Closed nllz closed 3 years ago
Appears to be an infinite loop problem (a side effect of our not being careful enough about what is a URL to collect archives from and what is the name of a mailing list, I suspect). I don't think that CSV generation is necessary (mail archives can more easily be loaded straight from mbox or something similar), but the infinite loop where it tries to open a file and collect from the Web will be blocking.
I think the YamlLoadWarning is unrelated, although it is probably an indicator of an issue that should be fixed (low priority).

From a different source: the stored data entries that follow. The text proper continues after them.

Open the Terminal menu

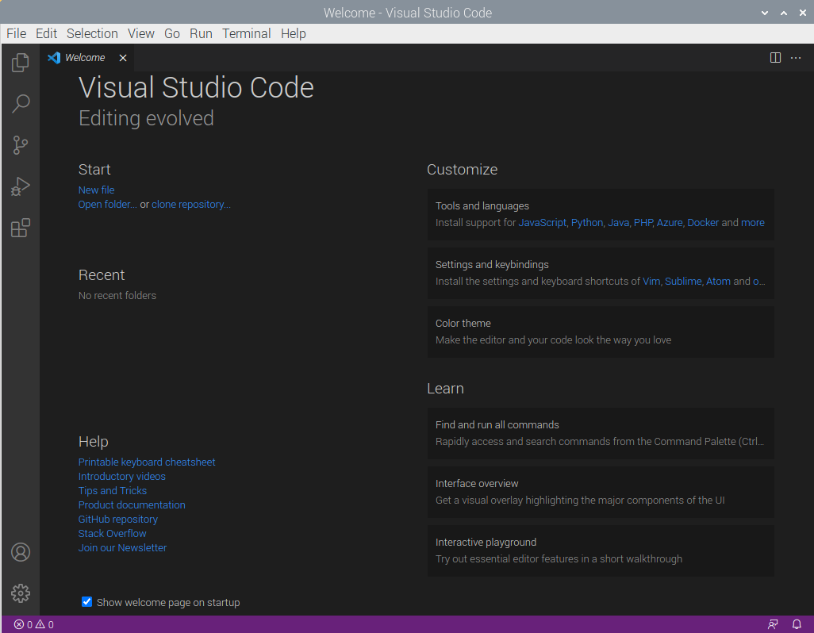point(246,33)
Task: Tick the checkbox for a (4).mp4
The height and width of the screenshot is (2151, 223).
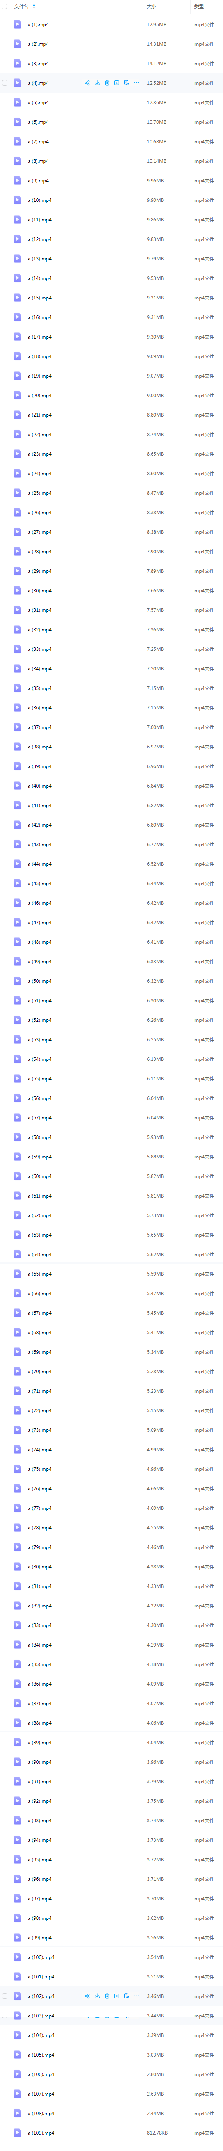Action: point(5,83)
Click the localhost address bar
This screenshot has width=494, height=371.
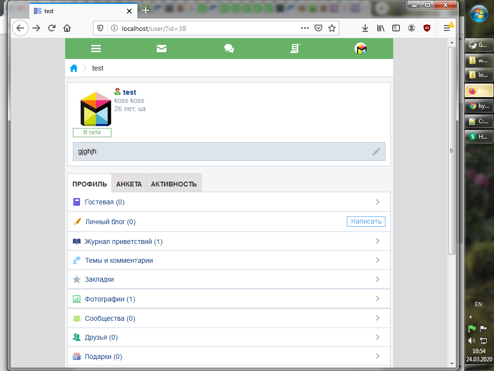tap(203, 28)
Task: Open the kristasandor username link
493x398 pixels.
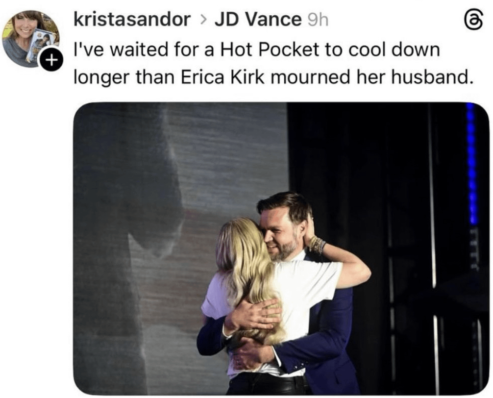Action: coord(132,20)
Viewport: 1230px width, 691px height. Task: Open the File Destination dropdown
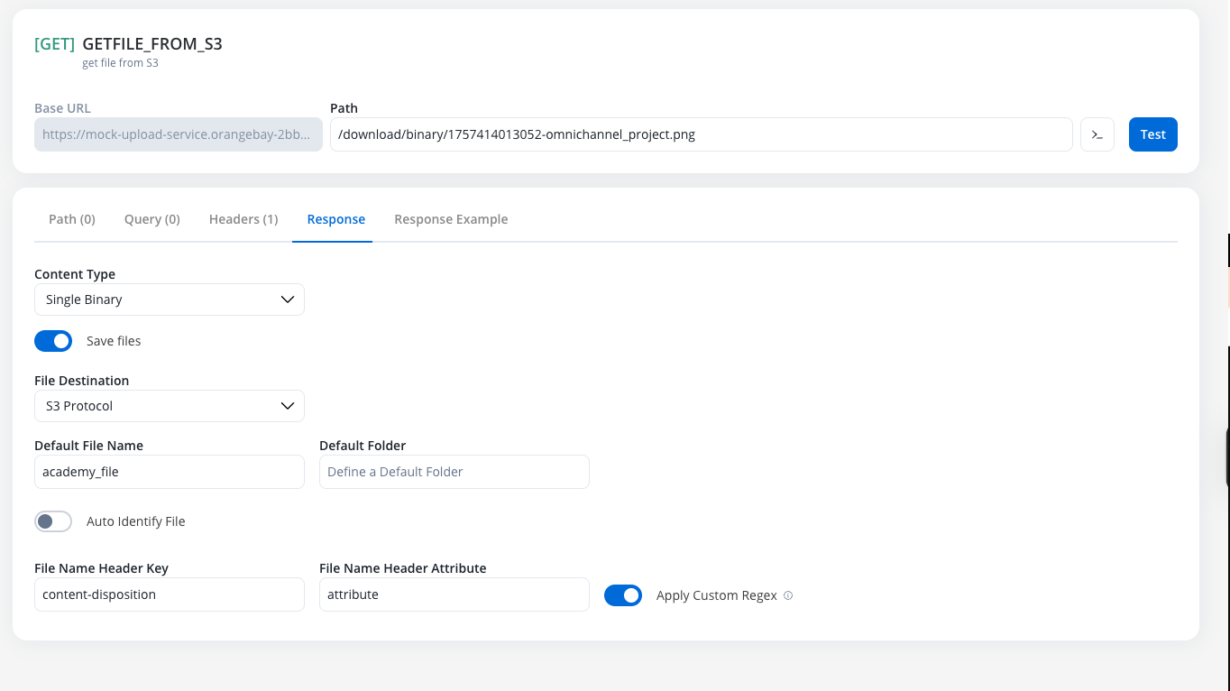(170, 406)
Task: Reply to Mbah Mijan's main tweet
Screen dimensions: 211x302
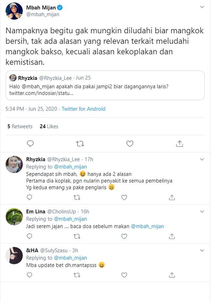Action: coord(30,144)
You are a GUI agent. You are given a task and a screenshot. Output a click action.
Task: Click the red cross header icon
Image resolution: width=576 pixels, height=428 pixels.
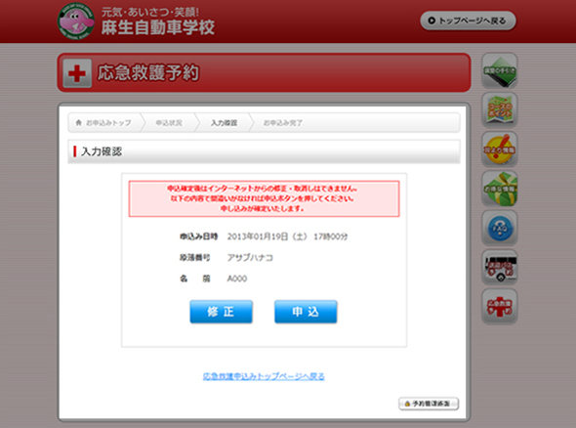tap(77, 73)
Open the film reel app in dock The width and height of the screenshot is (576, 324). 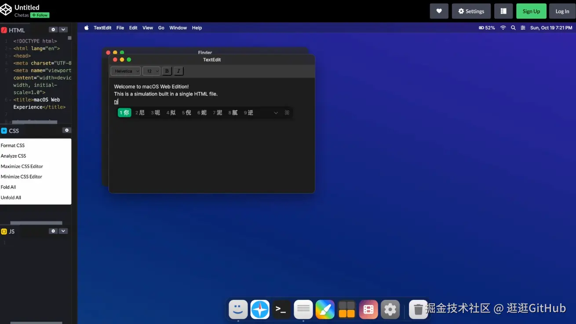click(368, 309)
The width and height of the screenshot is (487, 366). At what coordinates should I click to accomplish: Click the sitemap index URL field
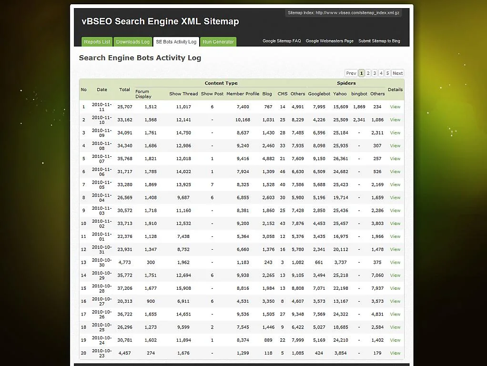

@nllz, if you're around, do you have the exact arguments you passed that triggered this infinite recursion? That might speed up our debugging.
problem is that most notebooks now depend on the csv's, so we kinda need them :)
I get the error when I collect any mailinglists, so both this:
python3 bin/collect_mail.py -f examples/url_collections/mm.ietf.org.txt
and this:
python3 bin/collect_py -u https://www.ietf.org/mail-archive/text/ietf/
produces an error. Same with ICANN mailinglists. All with a fresh install.
After collecting all mail of one list, the script tries to read the archive again infinitely without exiting before finally crashing with the following error https://gist.github.com/nllz/30c987f17b89ac2afd4380100c9a97f9
It crashes without producing a csv file for the list.
During collection this error occurs: /home/gagarin/Data/bigbang/bigbang/mailman.py:262: YAMLLoadWarning: calling yaml.load() without Loader=... is deprecated, as the default Loader is unsafe. Please read https://msg.pyyaml.org/load for full details.
This also causes collect_mail.py -f to crash and not progress to the next list in the file.